Bad posture can be the reason for a lot of pain or discomfort found in the back and is so easily adjusted. For those who work for the majority of their time at a desk will probably find their upper back becoming rounded and the shoulders falling forward.
These exercises either help to strengthen the muscles in the upper back, mobilise the upper back or stretch the chest muscles- all of which will help to correct the posture in the upper back.
The exercises
Prone “L” Raise
Lie face down on your matt with your arms in an L shape in line with your shoulders and palms flat on the floor. From here you are going to engage the muscles in the top of your back and lift the arms off the floor, keeping the forearms and hands perpendicular to the floor.
Back extensions
Lie face down on your matt with your hands at your temples. Use your back muscles to lift your head and chest off the floor as high as you can while keeping your feet in contact with the floor. Lower the upper body back to the floor nice and slowly with control.

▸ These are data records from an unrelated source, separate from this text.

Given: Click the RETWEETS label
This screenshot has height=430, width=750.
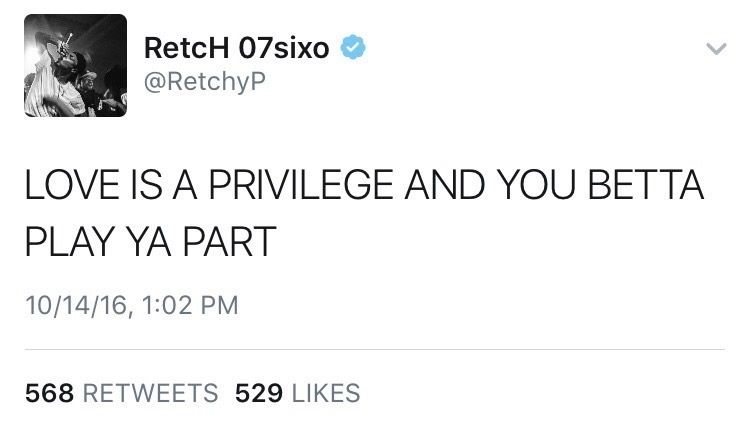Looking at the screenshot, I should click(151, 393).
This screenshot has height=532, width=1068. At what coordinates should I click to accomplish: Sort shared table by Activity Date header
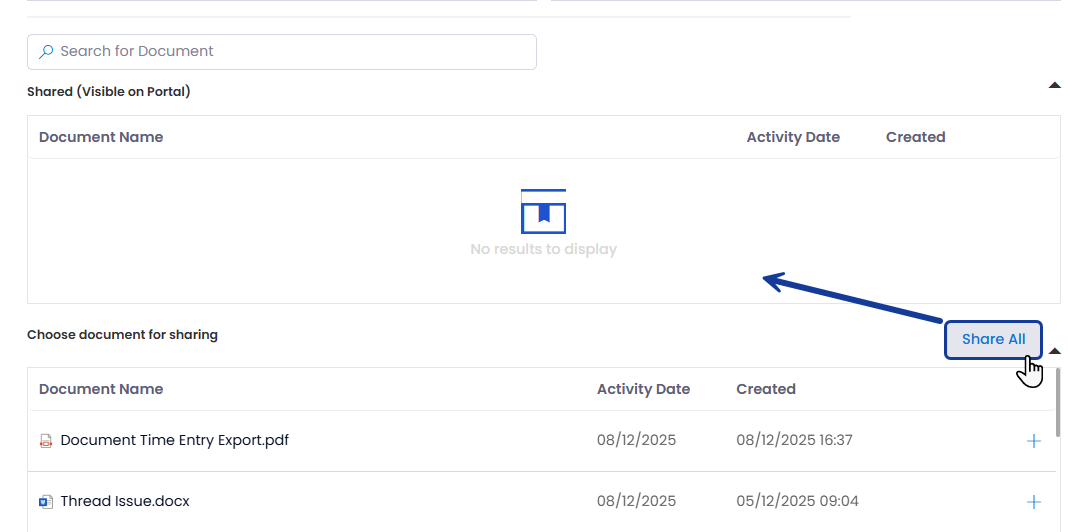[x=793, y=137]
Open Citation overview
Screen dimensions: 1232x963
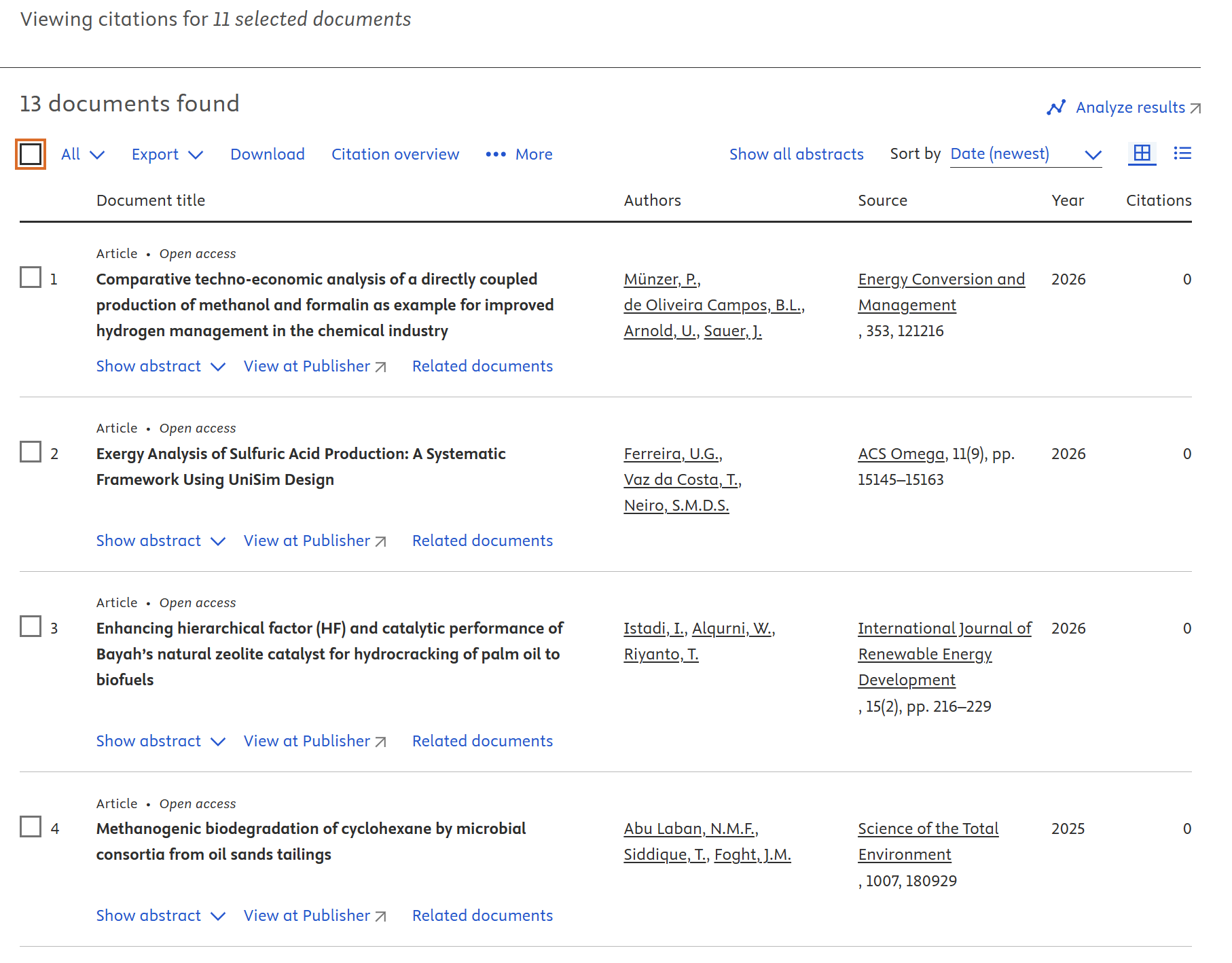(x=395, y=154)
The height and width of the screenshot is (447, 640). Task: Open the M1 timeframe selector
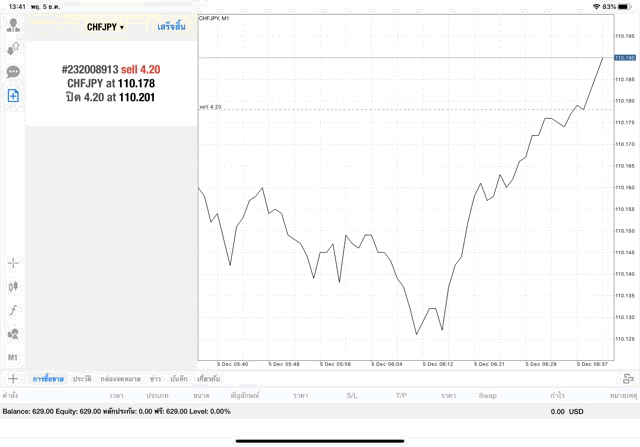click(13, 357)
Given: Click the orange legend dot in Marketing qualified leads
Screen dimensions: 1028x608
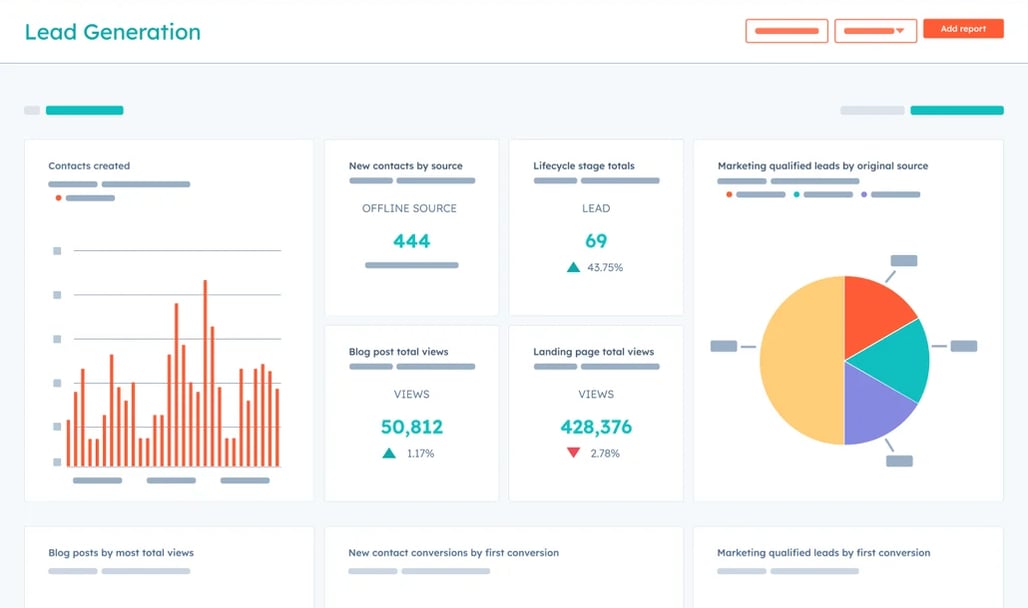Looking at the screenshot, I should click(729, 194).
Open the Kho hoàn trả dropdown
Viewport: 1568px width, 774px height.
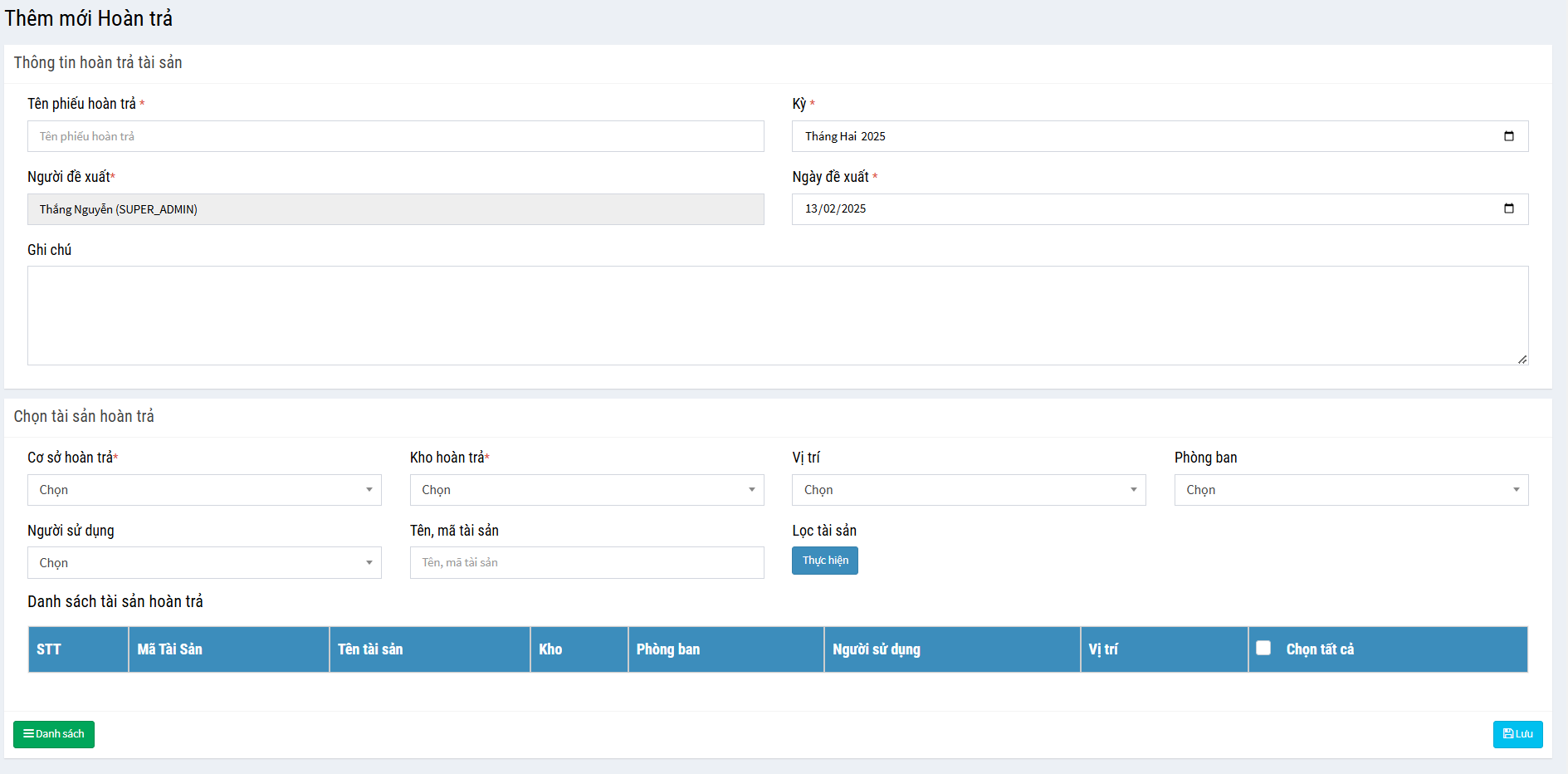pyautogui.click(x=586, y=490)
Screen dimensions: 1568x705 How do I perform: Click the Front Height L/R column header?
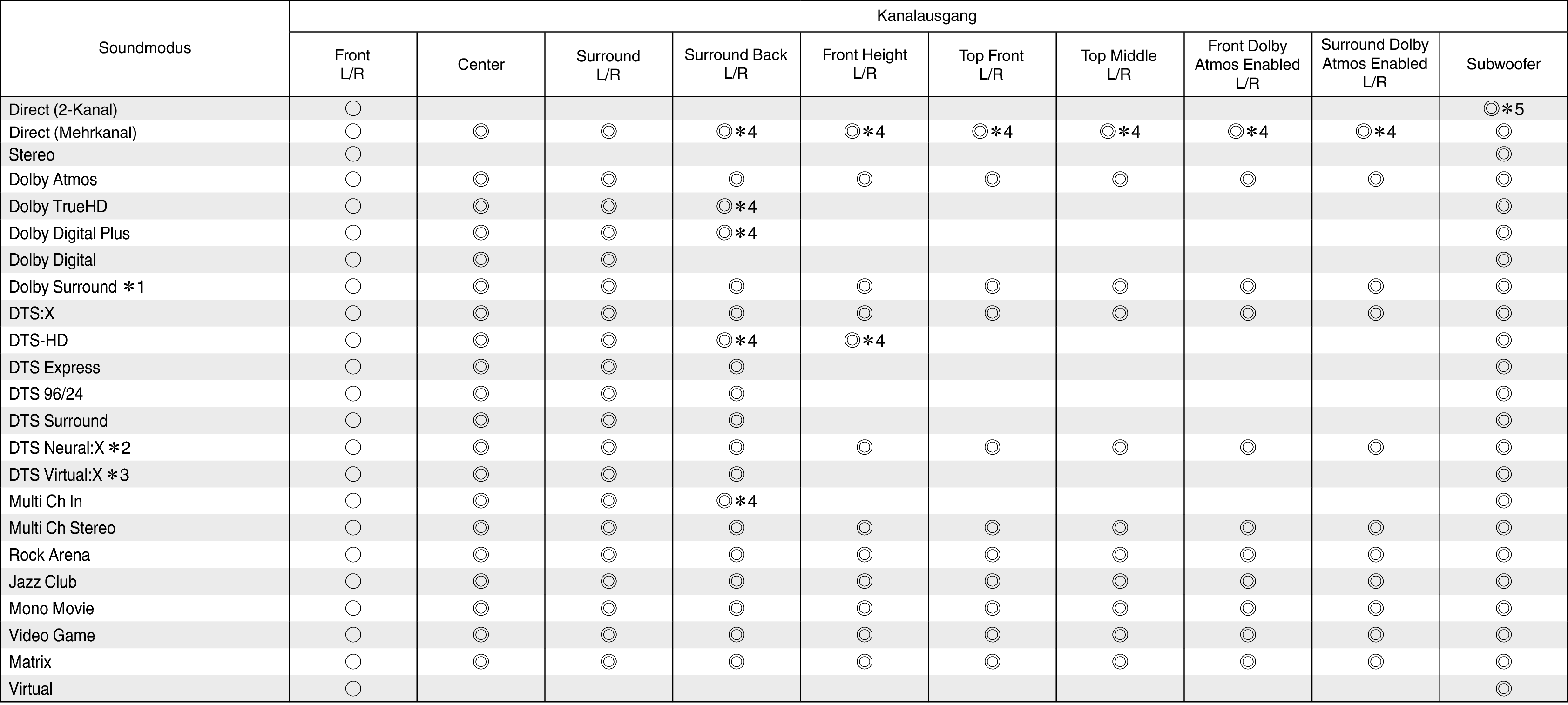coord(865,64)
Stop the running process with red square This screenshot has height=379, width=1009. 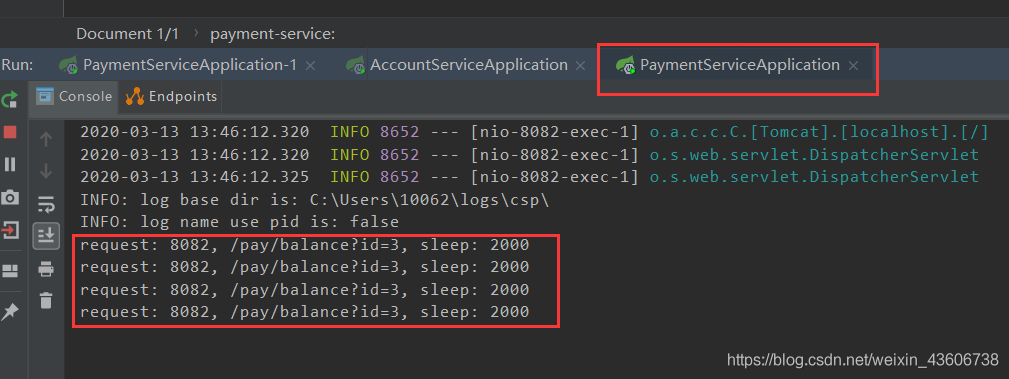[x=10, y=132]
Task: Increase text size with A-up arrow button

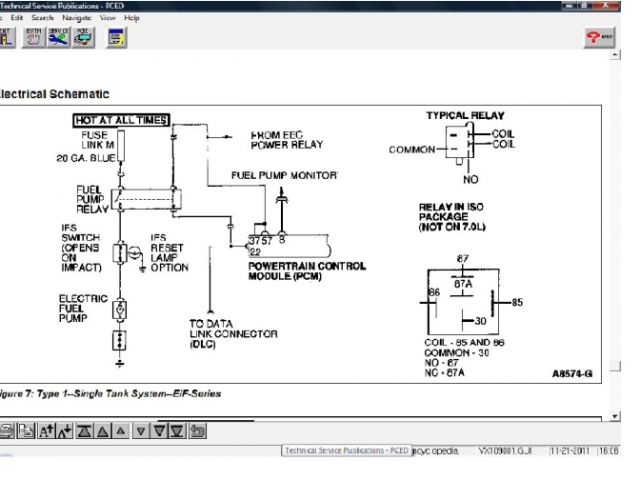Action: click(44, 431)
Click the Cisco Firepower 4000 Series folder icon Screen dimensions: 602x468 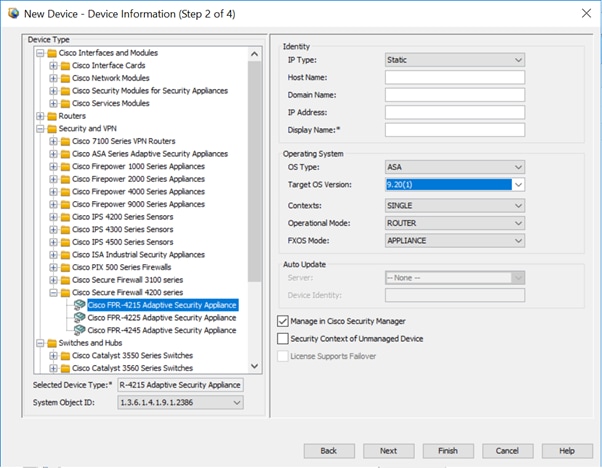point(66,192)
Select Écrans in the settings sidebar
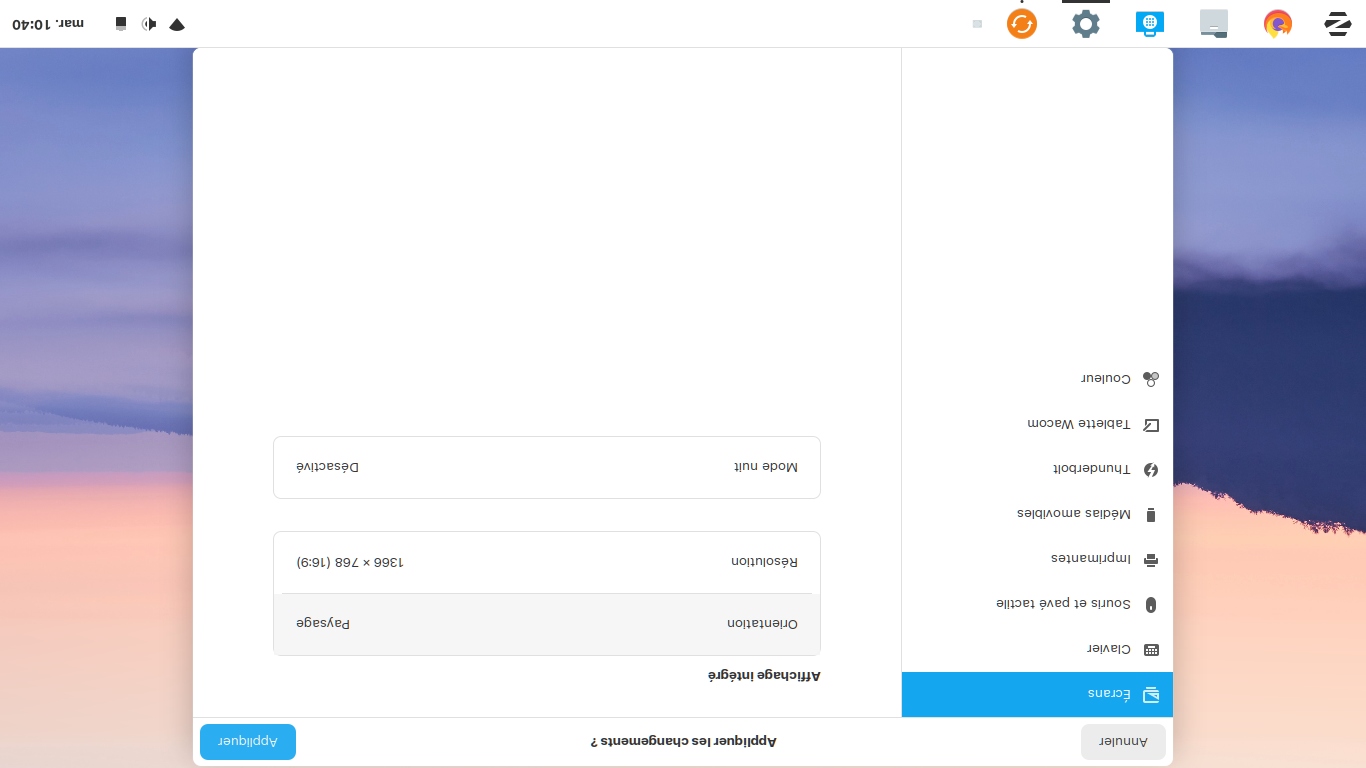This screenshot has height=768, width=1366. pyautogui.click(x=1037, y=694)
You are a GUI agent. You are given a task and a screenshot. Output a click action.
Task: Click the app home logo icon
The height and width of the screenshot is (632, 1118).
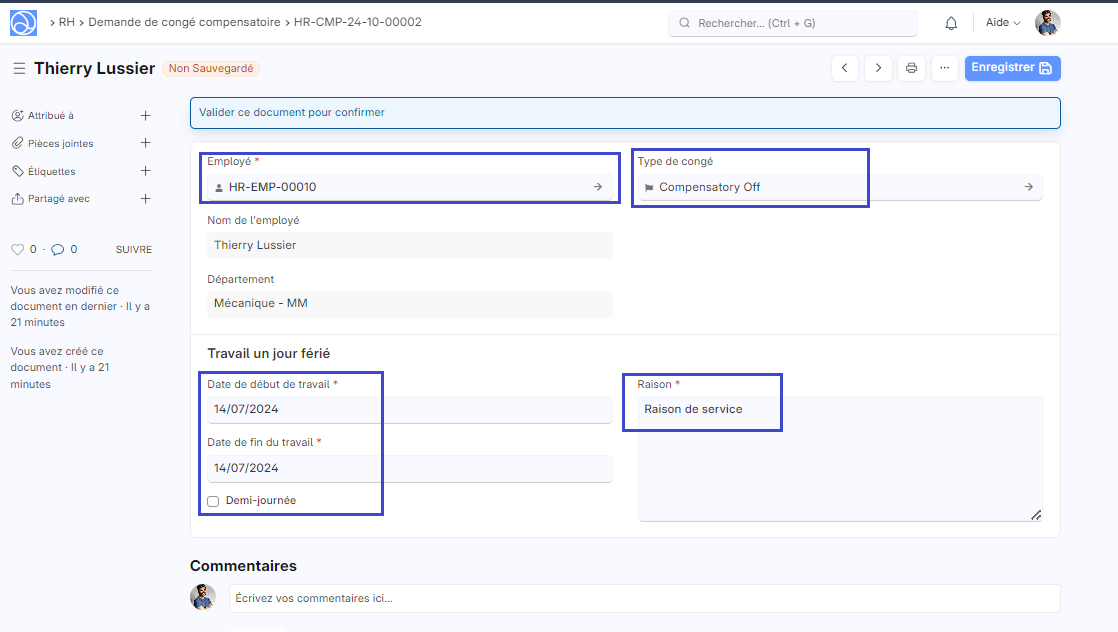[24, 23]
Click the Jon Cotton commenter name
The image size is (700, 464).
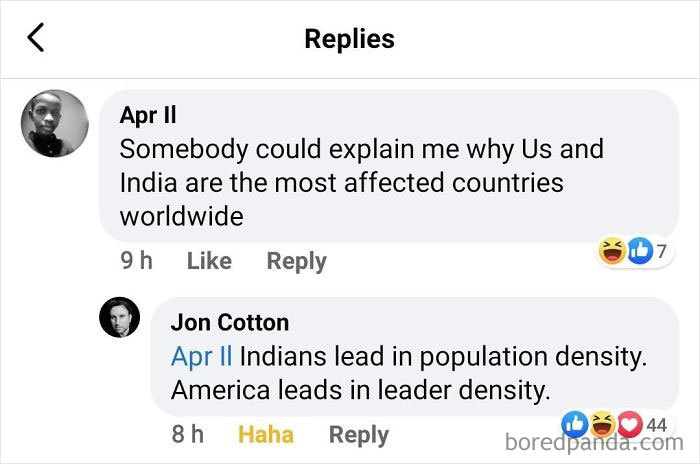click(x=230, y=322)
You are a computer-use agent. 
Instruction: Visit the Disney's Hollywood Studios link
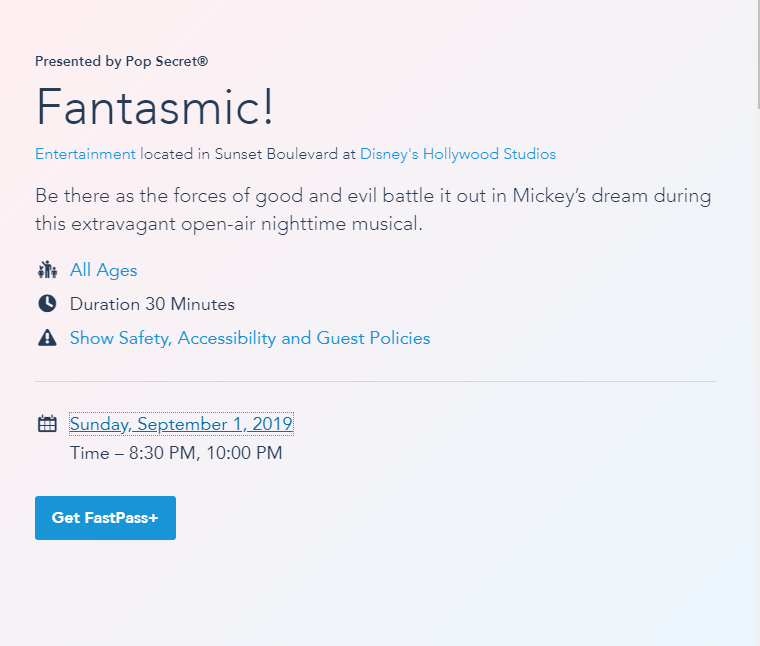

Resistance Band Pull-aparts
Hold a resistance out in front of you with both hands placed at either end. Keeping your elbows lifted and in-line with both the shoulder and the wrists, pull the band moving both hands out to either side, slowly and with control. Hold this position, squeezing between the shoulder blades and keeping the shoulders down for 5 seconds, then slowly move the hands back to their starting position.
Upper Back Stretch
Find a flat surface that you can comfortably rest your elbows on. Place your arms out in front of you placing the hands together palm to palm and rest the elbows on the edge of the surface with your arms outstretched.. You are then going to lower the torso, maintaining a straight back, past the surface so the head goes through the arms. Keep breathing and hold this position for 5 seconds, then slowly release and repeat.
Chest Stretch
Raise your arms either side of the body and make an “L” shape with arms so the elbows are in line with the shoulders and the hands are pointing to the sky. From here (much like the Prone “L” raise) you are going to squeeze between the shoulder blades and move the forearms and elbows back to feel a stretch across your chest.
Perform each of these exercises for 10 repetitions for 3 sets, these can be performed whenever you feel you need them and you can perform as many of the exercises you want to.